Et je me réjouis de le voir étendre ses grandes foulées
élastiques, peu gêné par son cavalier, dont le poids, je le sais, ne dépasse
pas beaucoup celui d'un jockey d'obstacle.
Le sol est bon et, dans le lointain incertain où une ligne
violette indiquait seule tout à l'heure les grands bois qui coupent l'horizon,
on peut discerner maintenant des silhouettes d'arbres où les pins jettent leur
note sombre, car, nos bons chiens marchant à plein train sur cette voie
fumante, le débucher est rondement mené.
Les bois où nous entrons me sont peu familiers, c'est une
suite de boqueteaux coupés de landes d'ajoncs et de brandes, un lieu fort
désert en somme, assez mal percé, où il n'est pas facile de suivre et, à plus
forte raison, d'être aux chiens.
Notre sanglier, que ce débucher à grande allure a peut-être
essoufflé ou qui, se sentant chez lui en ce nouveau terrain si différent des
belles futaies que nous venons de quitter, a décidé de jouer du boutoir,
esquisse de petits fermes roulants et se coule au trot dans les endroits les
plus fourrés, ceux qui sont le plus favorables pour lui si le combat doit
s'engager.
En tant que maître d'un vautrait bien modeste (je n'ai
découplé qu'une quinzaine de chiens ce matin), je n'ai nulle envie, on le
comprend, de les faire démolir inutilement et de sacrifier ainsi mes meilleurs
sujets pour la vaine gloriole d'un hallali aléatoire.

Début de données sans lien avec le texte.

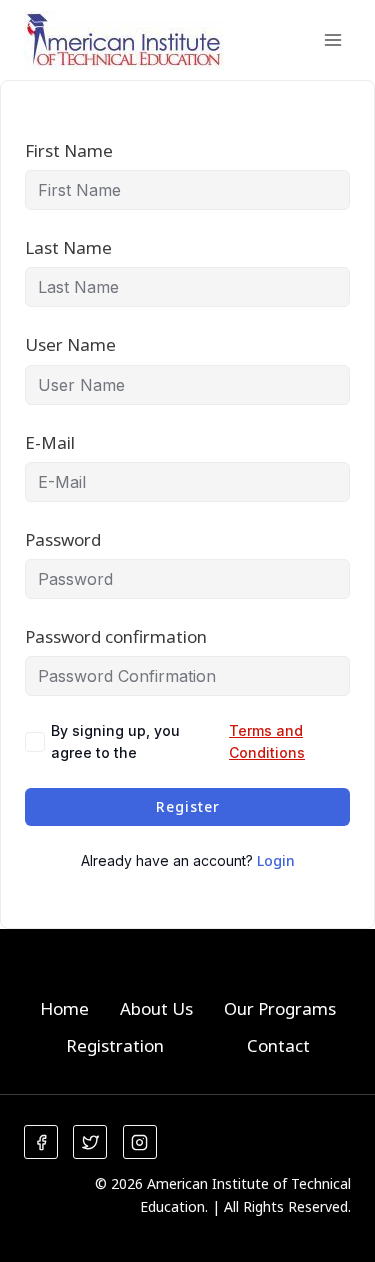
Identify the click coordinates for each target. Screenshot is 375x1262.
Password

Je décide donc de faire parler la poudre, et je le crie à
mon ami en lui disant de ne pas hésiter à tirer notre animal si l'occasion se
présentait.
Le demi-sang que j'ai entre les jambes est un cheval de
chasse remarquable, aussi adroit que vite, et il me porte comme une plume en
passant à travers bois avec la souplesse d'une couleuvre.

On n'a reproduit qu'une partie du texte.